The best analyst group covering European pharmaceuticals companies hails from Bank of America Merrill Lynch, investors say, and that’s been the case since 2013. Co-captains Sachin Jain and Graham Parry oversee a London-based crew of five researchers that also earns third place in Biotechnology, which is a stand-alone sector for the first time in three years. They publish on nine regional pharma names and are bullish on the space. Following the mid-2015 European market correction and subsequent sectoral underperformance, based on U.S. pricing concerns, these drugmakers are attractively valued for secular growth, the squad contends, with a strong pipeline. Indeed, the analysts’ expectation for a strong product news flow this year underpins their sustained optimism on the prospects for Anglo-Swedish giant AstraZeneca. The drugmaker “has a broad and underappreciated pipeline, which offers potential for premium growth,” insists Jain. Moreover, Phase 3 clinical trial data on five key assets — asthma medicine Benralizumab, Brilinta for prevention of cerebrovascular and cardiovascular disease, the Lynparza and Tagrisso cancer therapies and roxadustat for treatment of anemia in patients with chronic kidney disease — suggest peak sales of $10 billion, he adds.
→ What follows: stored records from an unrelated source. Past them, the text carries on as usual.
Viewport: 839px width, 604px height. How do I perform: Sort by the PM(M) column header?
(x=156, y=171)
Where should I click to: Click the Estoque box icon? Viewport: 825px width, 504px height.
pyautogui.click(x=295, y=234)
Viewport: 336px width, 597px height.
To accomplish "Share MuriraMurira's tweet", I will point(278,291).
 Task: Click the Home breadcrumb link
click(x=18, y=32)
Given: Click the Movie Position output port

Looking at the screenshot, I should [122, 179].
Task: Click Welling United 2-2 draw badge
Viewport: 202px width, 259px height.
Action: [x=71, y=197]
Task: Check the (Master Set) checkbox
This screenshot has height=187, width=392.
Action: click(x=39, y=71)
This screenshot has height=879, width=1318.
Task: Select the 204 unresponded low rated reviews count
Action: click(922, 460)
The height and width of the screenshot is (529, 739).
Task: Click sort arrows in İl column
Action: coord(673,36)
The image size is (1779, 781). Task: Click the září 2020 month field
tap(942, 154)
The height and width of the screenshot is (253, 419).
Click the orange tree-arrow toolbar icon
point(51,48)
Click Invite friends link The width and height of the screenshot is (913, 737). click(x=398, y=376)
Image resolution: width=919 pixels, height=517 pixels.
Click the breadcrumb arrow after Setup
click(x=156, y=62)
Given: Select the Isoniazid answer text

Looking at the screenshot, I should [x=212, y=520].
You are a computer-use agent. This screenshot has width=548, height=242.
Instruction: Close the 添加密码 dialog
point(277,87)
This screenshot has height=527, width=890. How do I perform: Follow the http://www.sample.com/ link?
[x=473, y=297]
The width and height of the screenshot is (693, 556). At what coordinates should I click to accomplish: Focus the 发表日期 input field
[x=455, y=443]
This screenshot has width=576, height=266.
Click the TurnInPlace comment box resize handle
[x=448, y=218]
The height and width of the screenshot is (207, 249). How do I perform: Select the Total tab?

He and his colleagues assign AstraZeneca a price target of 5,200p, which implies a 22.9 percent upside to the stock’s value in mid-January. For now, Jain concludes, “we acknowledge that investor perception needs to shift from the current focus on earnings-per-share quality to longer-term pipeline growth.” Another company BofA Merrill’s analysts are touting is AstraZeneca rival Sanofi. The French developer’s pipeline is similarly undervalued, they reason, and management’s recent lowering of projections for earnings-per-share gains and sales in its key diabetes division have removed overhang. “The stock is cheap even using our cautious low-end-of-guidance diabetes estimates, trading on just 14.5 times our 2017 EPS estimate and a 13 percent compound annual growth in earnings from 2017 to 2020,” Parry advises. Sanofi’s shares closed at €80.05 in mid-January; the team maintains that a price of €110 is justified.